We have several pending FOIA requests pertaining to this, and hopefully will have more information soon. Meanwhile, the federal civil rights lawsuit against Judge Goldston, and others, remains pending. Read more about the background of this case here:
This week we filed a second federal civil rights lawsuit against the Putnam County, West Virginia so-called “Special Enforcement Unit.” This is the same “SEU” guys who were featured in the Dustin Elswick video. This case features one of the victims who came forward after the Elswick video became public.
It involves a young man who was visiting a friend’s house, on his way to go fishing. The SEU just happened to raid his friend’s home, without a warrant, keeping my client in handcuffs for an extended period of time while they searched the house. Apparently they found a small amount of pot in the friend’s house and a couple hundred dollars in cash, which they took. No paperwork documenting the event was ever provided in response to our FOIA requests. There were no criminal charges.
We’re alleging multiple civil rights violations, including unreasonable search and seizure and excessive force, in violation of the Fourth Amendment. Here’s the Complaint, in full.
Here’s the Petition for Rehearing and Petition for Rehearing En Banc we filed yesterday in the Walker AR-15 open carry case, which will give effectively stay the case while the other judges on the Fourth Circuit have an opportunity to review our petition and consider whether to get involved.
If the Panel Opinion remains, Black is meaningless, because there will always be “more” available to any police officer. Even if an individual has violated no law, they will be subject to detainment based on any speculative crime which generally could be committed by any anonymous person. A man walking in the direction of any woman might be a rapist, given that he would appear to have the physical ability to carry out a rape. Any driver of a car heading in the direction of any other human being might be a potential murderer, because they appear to have the physical ability to run-over people, should they so choose. The analogies could go on and on because, like the Michael Walker case, these scenarios are all generalized, rather than based on individualized reasonable suspicion.
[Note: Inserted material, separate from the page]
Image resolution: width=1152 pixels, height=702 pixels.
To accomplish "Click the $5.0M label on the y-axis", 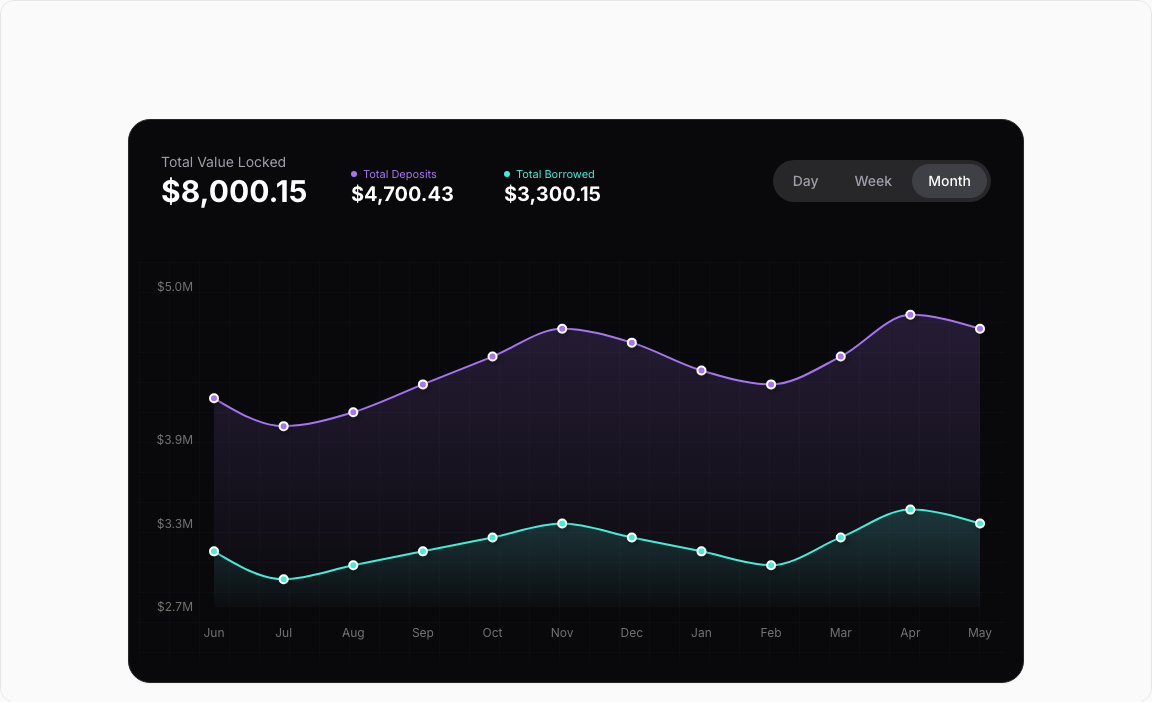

Deputy Donahoe did, and claims to have done numerous other times, exactly that which Black forbade: to assume that being a felon in possession of a firearm was the default status; that, without more, he could detain and ID anyone he saw with a firearm. He admitted that he had no information that Walker may have been a prohibited person. (J.A. 162:5-8). Donahoe admitted under oath that had no indications that Mr. Walker was a threat to anyone, nor appeared to have any ill intentions (J.A. 167:1-4). Donahoe told Mr. Walker at the beginning of the stop, “At this point, I have the absolute right to see whether you’re legal to carry that gun or not.” (See J.A. 209 – Video of Incident).
The District Court acknowledged that “where a state permits individuals to openly carry firearms, the exercise of this right, without more, cannot justify an investigatory detention.” Black, 707 F.3d at 540 (J.A. 326). There was no “more.” Walker had committed no crime. He wasn’t observed committing a crime. Not a single person alleged that a crime was committed by Michael Walker. To allow a police officer’s subjective fear of AR-15s, or of theoretical copycat crimes, to be utilized as “more,” effectively swallows the rule. This opens the door to racial profiling, and so on. To allow the Panel Opinion to stand is to unravel Black, and important civil rights protections.